Directives =
1. Retype the section of the Kubernetes on-premises passage from "Agnostic guide to" up to and including "no manual overhead.".
2. Answer these questions using the Kubernetes on-premises passage:
(a) Which on-premises Kubernetes solutions do major CSPs offer?
(b) At which event did the writer try Talos on a single-board computer?
(c) How many control plane nodes and worker nodes does the demo cluster have?
3. List every organization that the Kubernetes on-premises passage names as supporting the Kubernetes on-premises landscape, both specialized and smaller agnostic ones.

Given passage =
···
Yes, you can manually deploy and manage Kubernetes on-premises — Doing Kubernetes The Hard Way. But in production, you wouldn’t want to do that. You would want to automate as many of the deployment processes as possible with tools like kOps – Kubernetes Operations, Kubeadm, and Kubespray.

With these tools, you specify your configuration and they handle most of the details of setting up and bootstrapping the clusters for you. But this approach in itself can be challenging when issues arise. Due to this, there’s been a growing ecosystem of service providers to support on-premises data centers.

The Kubernetes on-premises landscape is supported by specialized organizations such as Rancher by SUSE, VMware vSphere and Red Hat OpenShift, and smaller, agnostic organizations like Sidero Labs, Platform9, Giant Swarm, etc also contribute to the ecosystem, offering fully managed experiences tailored to on-premises needs.

Additionally, major CSPs also offer on-premises Kubernetes solutions, namely, Amazon EKS Anywhere, Google Cloud Anthos and Azure Arc. These solutions are very attractive for organizations that have some applications running on the CSP’s Kubernetes on the cloud and want to extend it to on-premises, effectively creating a hybrid cloud solution. However, these will not be the best solutions for air-gapped environments.

Agnostic guide to setting up Kubernetes on-premises

As mentioned earlier, there are several ways to deploy Kubernetes on-prem. You can choose to do “Kubernetes The Hard Way”, automate some processes with the likes of kOps, or use a managed service or an agnostic tool.

On the Severalnines blog, over the past decade, we’ve been supporting organizations all over the world in implementing a Sovereign DBaaS model that lets them have control not just of their data, but the infrastructure and tooling that surrounds it through cloud-agnostic tools like ClusterControl. So we will also let you know ways to have more control over your environments with no manual overhead.

If you google Kubernetes on-premises, aside from the specialized providers, you would frequently see a tool called Talos Linux among the results you would get on Reddit threads.

Talos Linux is a modern, open-source Linux distribution built for Kubernetes. Talos can help you deploy a secure, immutable, and minimal Kubernetes cluster on any environment including bare metal, virtualized, and single-board platforms.

I got to try out Talos running on a single-board computer at the SREDay London Conference 2024, and it was indeed a great experience.

Overview

In this demo, I will introduce you to Talos by taking you through the steps to create a KVM-based cluster of 2 control plane nodes and 1 worker node with Vagrant and its libvirt plugin as outlined in the Talos documentation. KVM is ideal for building a Kubernetes cluster on your local system or in a private data center, as it offers flexibility, performance, and low overhead.

For this, we’ll mount the Talos ISO onto the VMs using a virtual CD-ROM and configure the VMs to prioritize booting from the disk, with the CD-ROM as a fallback option.

Prerequisites

To follow along with the demo in this article, you need to have the following prerequisites.
···
Information supplied =
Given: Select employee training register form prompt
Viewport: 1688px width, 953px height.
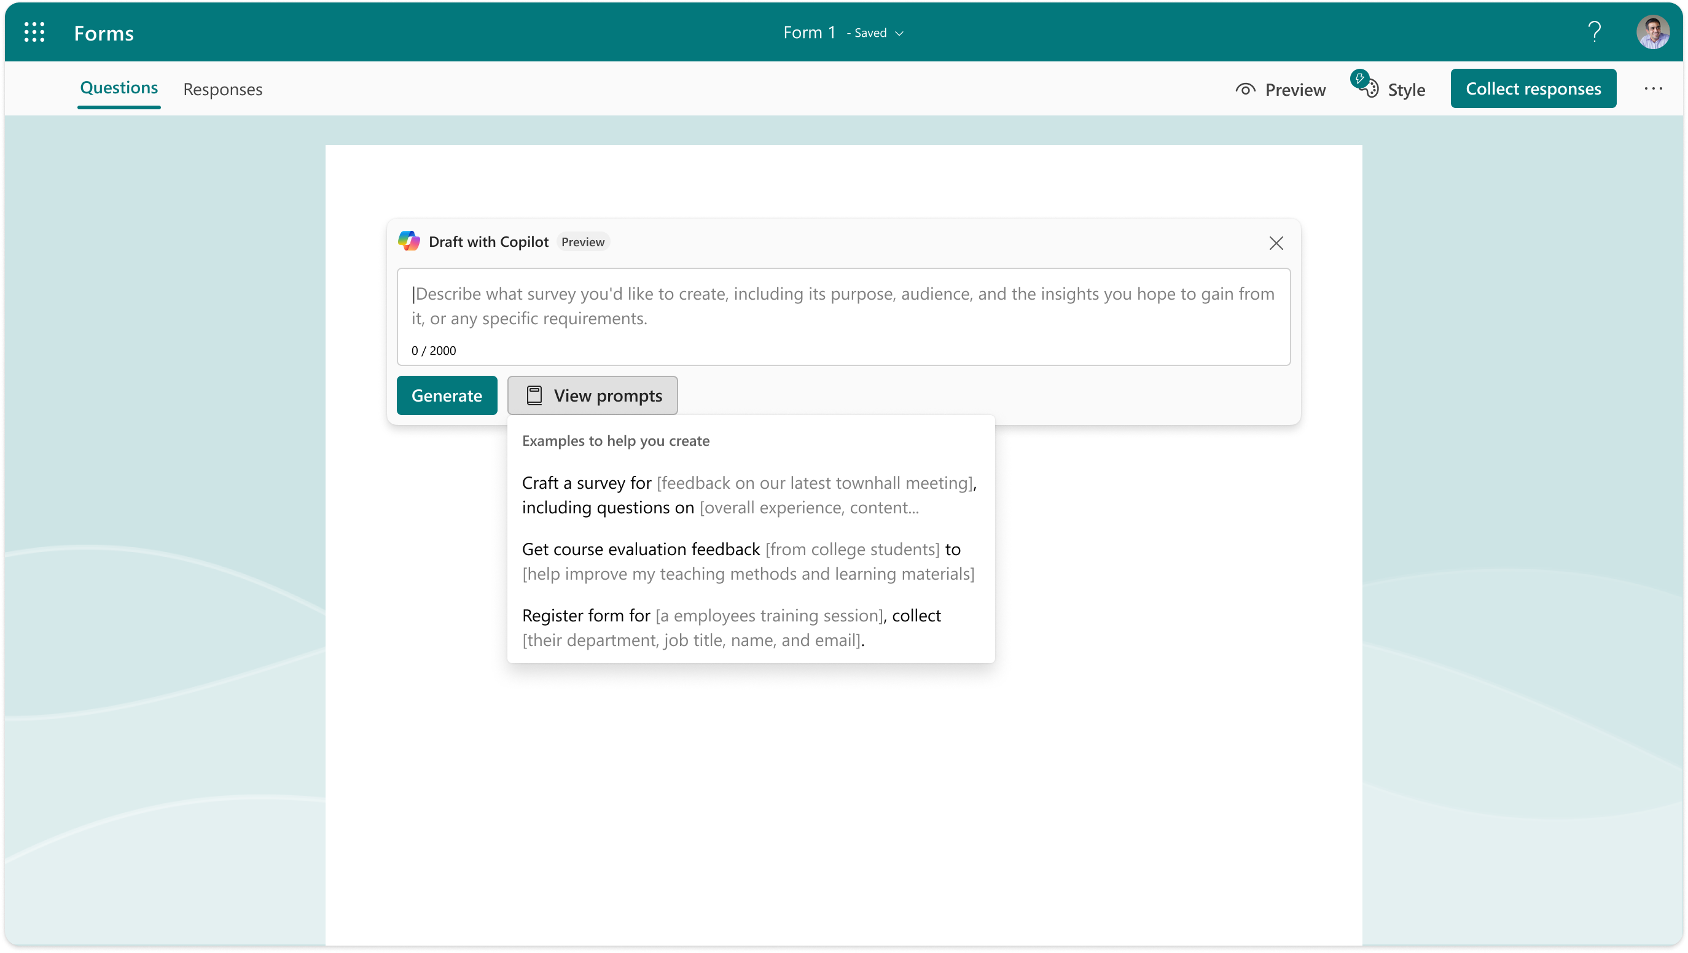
···
Exercise responses =
1.
Agnostic guide to setting up Kubernetes on-premises

As mentioned earlier, there are several ways to deploy Kubernetes on-prem. You can choose to do “Kubernetes The Hard Way”, automate some processes with the likes of kOps, or use a managed service or an agnostic tool.

On the Severalnines blog, over the past decade, we’ve been supporting organizations all over the world in implementing a Sovereign DBaaS model that lets them have control not just of their data, but the infrastructure and tooling that surrounds it through cloud-agnostic tools like ClusterControl. So we will also let you know ways to have more control over your environments with no manual overhead.

2.
(a) Amazon EKS Anywhere, Google Cloud Anthos and Azure Arc
(b) The SREDay London Conference 2024
(c) 2 control plane nodes and 1 worker node

3.
Rancher by SUSE
VMware vSphere
Red Hat OpenShift
Sidero Labs
Platform9
Giant Swarm